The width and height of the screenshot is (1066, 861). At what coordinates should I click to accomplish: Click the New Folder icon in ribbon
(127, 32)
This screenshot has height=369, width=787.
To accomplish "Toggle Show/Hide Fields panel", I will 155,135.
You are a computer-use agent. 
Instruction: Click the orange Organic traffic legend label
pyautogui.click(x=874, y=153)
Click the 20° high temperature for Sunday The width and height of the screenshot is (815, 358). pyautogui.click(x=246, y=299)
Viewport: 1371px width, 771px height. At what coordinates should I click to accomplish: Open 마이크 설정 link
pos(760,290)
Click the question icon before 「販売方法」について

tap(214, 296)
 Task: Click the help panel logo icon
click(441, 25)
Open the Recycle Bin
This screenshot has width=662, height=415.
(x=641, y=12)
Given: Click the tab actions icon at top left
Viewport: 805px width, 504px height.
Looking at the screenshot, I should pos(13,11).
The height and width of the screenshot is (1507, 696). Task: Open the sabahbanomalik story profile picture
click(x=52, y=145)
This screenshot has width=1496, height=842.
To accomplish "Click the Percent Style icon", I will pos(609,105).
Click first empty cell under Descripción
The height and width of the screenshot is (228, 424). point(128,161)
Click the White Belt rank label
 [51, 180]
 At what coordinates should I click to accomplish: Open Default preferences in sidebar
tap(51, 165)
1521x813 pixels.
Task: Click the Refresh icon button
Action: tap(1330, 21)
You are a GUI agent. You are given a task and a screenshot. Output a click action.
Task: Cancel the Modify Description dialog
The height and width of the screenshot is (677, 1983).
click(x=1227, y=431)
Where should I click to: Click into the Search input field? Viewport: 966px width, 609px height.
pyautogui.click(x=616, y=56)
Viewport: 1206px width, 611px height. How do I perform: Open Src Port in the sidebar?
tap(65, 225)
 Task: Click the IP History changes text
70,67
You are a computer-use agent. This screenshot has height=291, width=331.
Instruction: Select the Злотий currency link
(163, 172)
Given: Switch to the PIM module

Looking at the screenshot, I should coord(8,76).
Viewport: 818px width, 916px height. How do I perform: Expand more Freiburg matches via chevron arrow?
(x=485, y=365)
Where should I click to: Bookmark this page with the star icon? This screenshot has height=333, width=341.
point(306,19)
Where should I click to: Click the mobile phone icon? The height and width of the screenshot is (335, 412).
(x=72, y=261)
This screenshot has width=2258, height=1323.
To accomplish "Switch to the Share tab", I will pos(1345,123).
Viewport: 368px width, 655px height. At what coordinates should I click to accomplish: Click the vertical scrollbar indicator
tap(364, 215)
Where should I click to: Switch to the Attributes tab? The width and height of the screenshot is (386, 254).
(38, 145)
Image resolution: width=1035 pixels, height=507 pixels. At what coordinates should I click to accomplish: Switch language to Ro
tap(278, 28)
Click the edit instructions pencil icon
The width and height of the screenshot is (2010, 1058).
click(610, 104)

++++++++

### Given exercise
Swap "orange" for "green" in the lines from the start through the line holding "pyautogui.click(x=874, y=153)", inclusive. Give those lines again with nothing else changed.

### The output
The width and height of the screenshot is (1066, 861). At what coordinates should I click to accomplish: Click the New Folder icon in ribbon
(127, 32)
This screenshot has height=369, width=787.
To accomplish "Toggle Show/Hide Fields panel", I will 155,135.
You are a computer-use agent. 
Instruction: Click the green Organic traffic legend label
pyautogui.click(x=874, y=153)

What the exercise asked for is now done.